Açık Toplum Adalet Girişimi’nde avukat Steve Kostas, “Bu, ülke genelinde onlarca yerde uygulanan çok iyi organize edilmiş ve sistematik bir programdı” diyor.
Medyanın Raslan aleyhinde bir araya gelen tanıklara erişimini istemeyen ECCHR ve Açık Toplum kuruluşu, bunun davayı lekeleme ya da tanıkları tehlikeye atma ihtimalinden endişe duyuyor. Fakat insan hakları aktivistleri, Raslan’ın işkencesine uğradığını iddia eden kurbanların büyük bölümünün benzer hikayeler anlattığını söylüyor.
Bu kurbanlar genellikle 2011’deki Arap Baharı ayaklanmaları sırasında alevlenen sivil başkaldırıya katıldı. Broşür dağıtmaktan veya sokak gösterilerine katılmaktan tutuklanmış olabilirler.
Bir gösterinin yakınında fark edilip minibüse atıldılar veya evlerinden alındılar. Otobüsün ya da minibüsün içinde darp edildiler ve İstihbarat Teşkilatı’nın Hatib tutukevine vardıklarında bir kez daha dövüldüler.

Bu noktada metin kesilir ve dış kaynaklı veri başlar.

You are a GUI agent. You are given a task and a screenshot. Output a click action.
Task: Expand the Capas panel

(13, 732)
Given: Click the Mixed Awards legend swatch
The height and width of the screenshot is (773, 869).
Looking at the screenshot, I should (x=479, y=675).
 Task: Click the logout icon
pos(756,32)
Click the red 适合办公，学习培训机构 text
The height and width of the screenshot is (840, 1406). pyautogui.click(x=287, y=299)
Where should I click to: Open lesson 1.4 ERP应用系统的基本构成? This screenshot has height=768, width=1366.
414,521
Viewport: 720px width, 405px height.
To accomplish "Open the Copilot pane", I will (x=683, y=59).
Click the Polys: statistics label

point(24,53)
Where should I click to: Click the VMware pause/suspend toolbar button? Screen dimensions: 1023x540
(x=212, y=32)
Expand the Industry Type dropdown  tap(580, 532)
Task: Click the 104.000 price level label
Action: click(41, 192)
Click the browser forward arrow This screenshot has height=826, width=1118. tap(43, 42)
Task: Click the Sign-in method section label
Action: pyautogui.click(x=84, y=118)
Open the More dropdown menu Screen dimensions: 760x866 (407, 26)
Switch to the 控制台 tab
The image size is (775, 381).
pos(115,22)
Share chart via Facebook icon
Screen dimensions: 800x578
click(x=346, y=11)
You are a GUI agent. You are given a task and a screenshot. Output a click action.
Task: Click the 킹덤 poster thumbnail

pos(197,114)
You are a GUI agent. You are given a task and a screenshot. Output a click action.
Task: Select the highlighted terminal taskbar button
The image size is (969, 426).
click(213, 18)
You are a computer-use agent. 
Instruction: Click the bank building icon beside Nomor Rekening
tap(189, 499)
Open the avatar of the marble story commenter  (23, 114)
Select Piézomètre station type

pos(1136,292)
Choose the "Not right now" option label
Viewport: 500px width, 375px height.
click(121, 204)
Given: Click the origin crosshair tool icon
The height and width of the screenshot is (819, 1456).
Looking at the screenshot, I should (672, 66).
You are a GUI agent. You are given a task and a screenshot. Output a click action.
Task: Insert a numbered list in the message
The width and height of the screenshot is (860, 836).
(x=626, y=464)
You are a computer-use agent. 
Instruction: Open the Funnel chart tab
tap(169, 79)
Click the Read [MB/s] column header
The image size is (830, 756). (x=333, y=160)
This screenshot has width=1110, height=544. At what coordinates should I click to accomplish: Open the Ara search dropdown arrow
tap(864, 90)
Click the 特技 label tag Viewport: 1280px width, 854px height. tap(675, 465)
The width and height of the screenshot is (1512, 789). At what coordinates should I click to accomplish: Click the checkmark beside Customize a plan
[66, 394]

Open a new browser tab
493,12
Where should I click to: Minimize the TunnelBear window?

Daha sonra sağlık ve hijyen koşullarının son derece kötü olduğu büyük hücrelere atıldılar. Yiyecekler sınırlıydı, enfeksiyon ve hastalıklar ayyuka çıkmıştı. Uyuyacak yer ve duş alacak imkanlar yoktu.
Tutuklular işkence seansı anlamına gelen sorgulamalar için düzenli olarak çağırıldı. Esad rejiminin infazcıları onlara casus, terörist veya CIA ajanı olup olmadıkları konusunda işkence yaptı.
Kroker, “Eğer evet yanıtı verirseniz, bu bir ölüm cezası oluyor (...) Eğer hayır derseniz, işkence çıplak bedeninize dayak atma, sopayla ve diğer nesnelerle vurmakla başlıyor” diyor.
İş hızlıca elektroşok vermeye ve ellerden asılma dahil gerilme pozisyonlarına kadar vardırıldı. Sorgulayıcılar mahkumları eşleri ve çocukları hakkında uyarılar da dahil olmak üzere hakaret ve tehditlerle topa tuttu.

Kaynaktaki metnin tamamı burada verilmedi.